France, based on statistics for the first quarter of last year, was 24 percent below Germany in industrial hourly wage costs but 31 percent above Spain. Taking the whole year into account, Ireland had labor costs roughly double those of Portugal's but about one-third lower than those in the Netherlands.
These figures, compiled by the EU's statistical agency and recalculated by Rexecode, a French economic-research group, do not constitute a lodestar of sudden business wisdom.
But the numbers' meaning is changing with the presence of the euro, the ease it brings to making comparisons and the inhibitions it removes in judging the potential profitability of one European country or region against another.
With concerns about exchange-rate fluctuations no longer affecting entrepreneurs' risk calculations in relation to the low-wage countries, and the assurance that the euro zone's tight inflation criteria will hold off dramatic increases in these countries' pay levels, trade unions in the high-wage countries of Germany, the Netherlands and Belgium regard the new situation as deeply troubling.
After years of low growth and high unemployment sometimes linked to the austerity measures that brought Europe's currencies into convergence, the contrasting labor costs now illustrate how the coming of the common currency may exact a new price in terms of people's lives.
David Foden of the European Trade Union Confederation's research unit in Brussels said: ''There is a fear by the trade unions that this competitive climate will lead entrepreneurs to undercut on wages.
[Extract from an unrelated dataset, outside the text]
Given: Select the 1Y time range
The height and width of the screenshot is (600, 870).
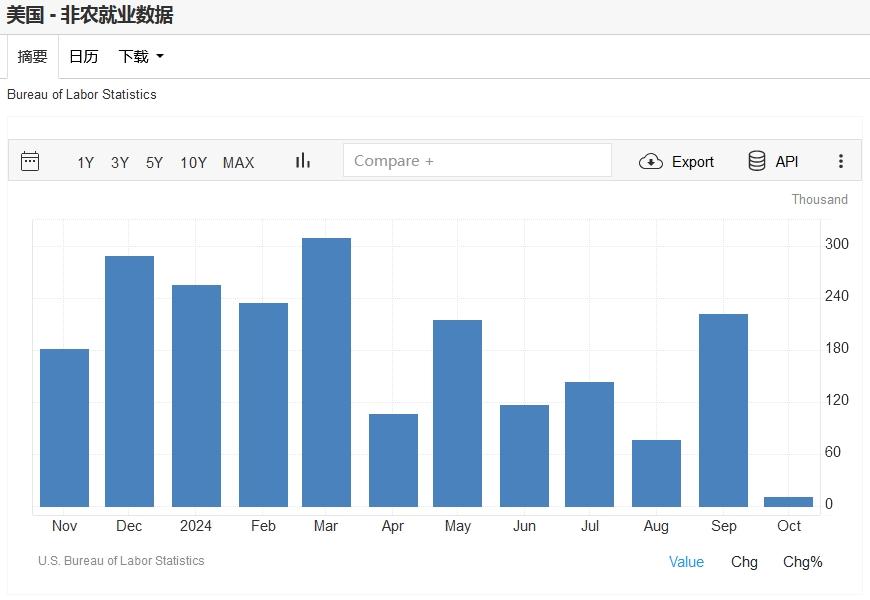Looking at the screenshot, I should [86, 163].
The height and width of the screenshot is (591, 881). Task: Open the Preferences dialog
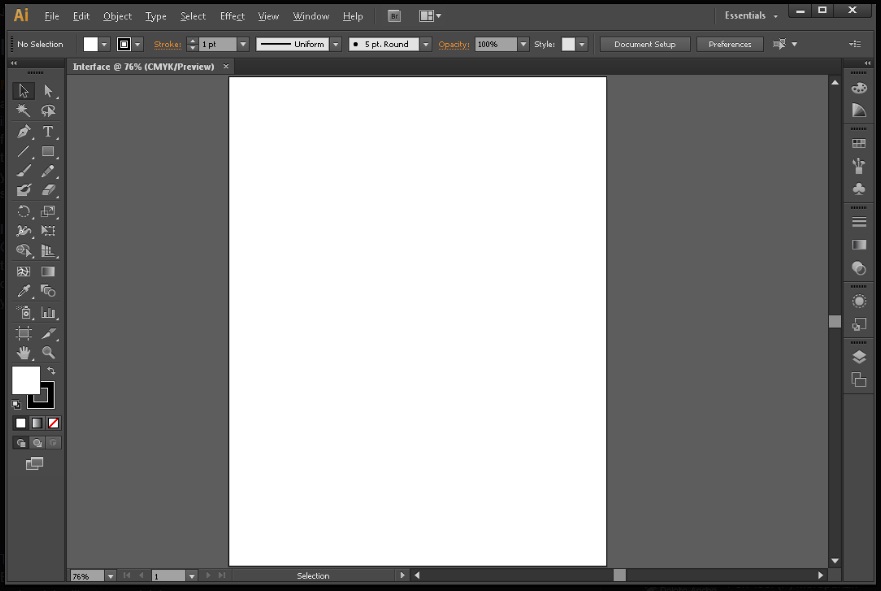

You can imagine a downward spiral. There is a fear on the unions' side that the competitive pressures will encourage companies and even governments to go from country to country to see who can go furthest down on wages.''
For a time, Finance Minister Oskar Lafontaine of Germany seemed to be on the unions' wavelength and ready to move in favor of their standpoint within the EU. He said:
''It would be wrong if the economy of a region or a state tried to create a competitive advantage for itself by forcing down its salary costs.
''That's why salary policy has to be coordinated. The unions have to talk among themselves and use the European institutions in which the unions and employers are represented.''
For politicians, the issue involves dealing with the reality that their country could be facing a loss in jobs even as European competitiveness might be benefiting in general from an overall labor-cost shakeout.
Michel Didier, the director of Rexecode, said he considered Germany and Belgium to be facing problems because of their labor costs.
He regarded France as being hurt to a lesser degree, Italy in a neutral position and Spain and Portugal as clear beneficiaries.
As much as he welcomed Mr. Lafontaine's view, Hans de Vries, national negotiator for the metal and electrical industry workers' union in the Netherlands and an activist among labor leaders pressing for a transnational approach in Europe, said the unions so far had received ''more sympathy than real support'' from their countries' left-of-center politicians.
Mr. de Vries acknowledged that coordinating across-border salary policy would be extremely difficult and that there were great impediments to it within individual countries. But he said the European Metalworkers' Federation was pushing its members toward adopting minimum standards and that the automotive and shipbuilding sectors would be among the first to be targeted.
The chances of making headway are best in areas where there are common patterns and practices, such as Germany and the Benelux countries, Mr. de Vries said. Short of transnational collective bargaining, the unions are also pressing for harmonization of tax policy across Europe.
But it will not be easy to get other unions on board on the central issue of salaries, said Joachim Kreimer-de Fries, who directs European wage policy for the German Trade Union Federation. He said he believed it would be difficult to include Spain and Portugal, whose unions he described as less eager to link wages and productivity.
At the same time, there are indications of an increasing effort by low-wage countries in the euro zone to attract businesses from higher-wage areas. Joao Alves Pereira, head of Portugal's 25-person investment office in Paris, described the competition from countries such as Ireland as great.
Mr. Pereira flees the hard sell and talks about Portugal as if it were interesting largely because of its work ethic and new training programs. But beyond his practiced diffidence, Mr. Pereira reports success from France. The investment office's bulletins clearly state Portugal's wage advantages, and Mr. Pereira becomes more direct when he is asked whether he is concerned by union attempts to level them out.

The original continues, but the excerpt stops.